ISO’s determination of exempt, and if exempt the quantity of MW exempted, or non-
exempt, from an Offer Floor as soon as the determination is final. Concurrent with the
ISO’s posting, the Market Monitoring Unit shall publish a report on the ISO’s
determination, as further specified in Sections 30.4.6.2.12 of Attachment O to this
Services Tariff.

23.4.5.7.14.5  Revocation of a Self Supply Exemption

 

(a) If, at the time prior to the SSE Applicant first producing or transmitting, Energy it or the

Self Supply LSE no longer satisfies the requirements of Section 23.4.5.7.14.1(b) or no
longer meets the requirements of the Acknowledgement and Certification, the SSE
Applicant and the Self Supply LSE shall notify each other and other ISO in writing

within 3 business days of the event or basis for the failure to meet the requirements for a Self Supply Exemption. Upon notification, the ISO shall revoke the Self Supply
Exemption and apply the Mitigation Net CONE Offer Floor (such value calculated based on the date it first offers UCAP, in accordance with Section 23.4.5.7.3.7, and adjusted annually in accordance with Section 23.4.5.7 of this Services Tariff.)

(b) The failure to provide the ISO written notice in accordance with Section 23.4.5.7.14.5(a)

shall constitute a violation of the Services Tariff. Such violation shall be reported by the ISO to the Market Monitoring Unit and to the Commission’s Office of Enforcement (or any successor to its responsibilities.)


 

 

 

 

 

(c)Where the ISO reasonably believes that a request for a Self Supply Exemption was

granted based on (i) false, misleading, or inaccurate information, or (ii) the Self Supply LSE’s inclusion within “Self Supply Capacity” (as that term is used in Section

23.4.5.7.14.3) of a Generator or UDR project’s capacity that was identified by the Self
Supply LSE whose CRIS was projected to expire before the end of the Mitigation Study
Period but has not expired on or before the date that marked the end of the Mitigation
Study Period, the ISO shall notify the SSE Applicant and the Self Supply LSE that the
Self Supply Exemption may be revoked. Provided that 30 days written notice has been
given to the SSE Applicant (such notice to the extent practicable,) the ISO may revoke
the Self Supply Exemption and apply the Mitigation Net CONE Offer Floor (such value
calculated based on the date the SSE Applicant first offers UCAP, in accordance with
Section 23.4.5.7.3.7, and adjusted annually in accordance with Section 23.4.5.7 of this
Services Tariff.)  Prior to the revocation of a Self Supply Exemption and the submission
of a report to the Commission’s Office of Enforcement (or any successor to its

responsibilities,) the ISO shall provide the SSE Applicant an opportunity to explain any statement, information, or action, and if a statement information or action of the Self Supply LSE, it shall also provide an opportunity to that entity.  The ISO cannot revoke the Self Supply Exemption until after the 30 days written notice period has expired, unless ordered to do so by the Commission.

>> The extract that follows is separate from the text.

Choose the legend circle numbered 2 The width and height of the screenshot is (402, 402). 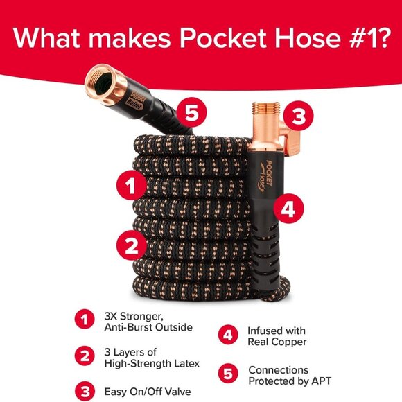(83, 357)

23.4.5.8RMR Agreement Capacity Price and Offer Requirements

23.4.5.8.1All ISP UCAP MW shall be offered in each ICAP Spot Market Auction.  All

UCAP from an RMR Generator shall be offered in each ICAP Spot Market Auction,
except if and only to the extent expressly authorized in an RMR Agreement due to the


 

 

existence of a commitment under a bilateral agreement that (a) was effective at the time the RMR Agreement became effective and (b) is effective and executory, requiring the provision of UCAP, for the Obligation Procurement Period.

23.4.5.8.2Except as provided in Section 23.4.5.7.12, all UCAP offered by an RMR

Generator shall be offered at $0.00/kW-month.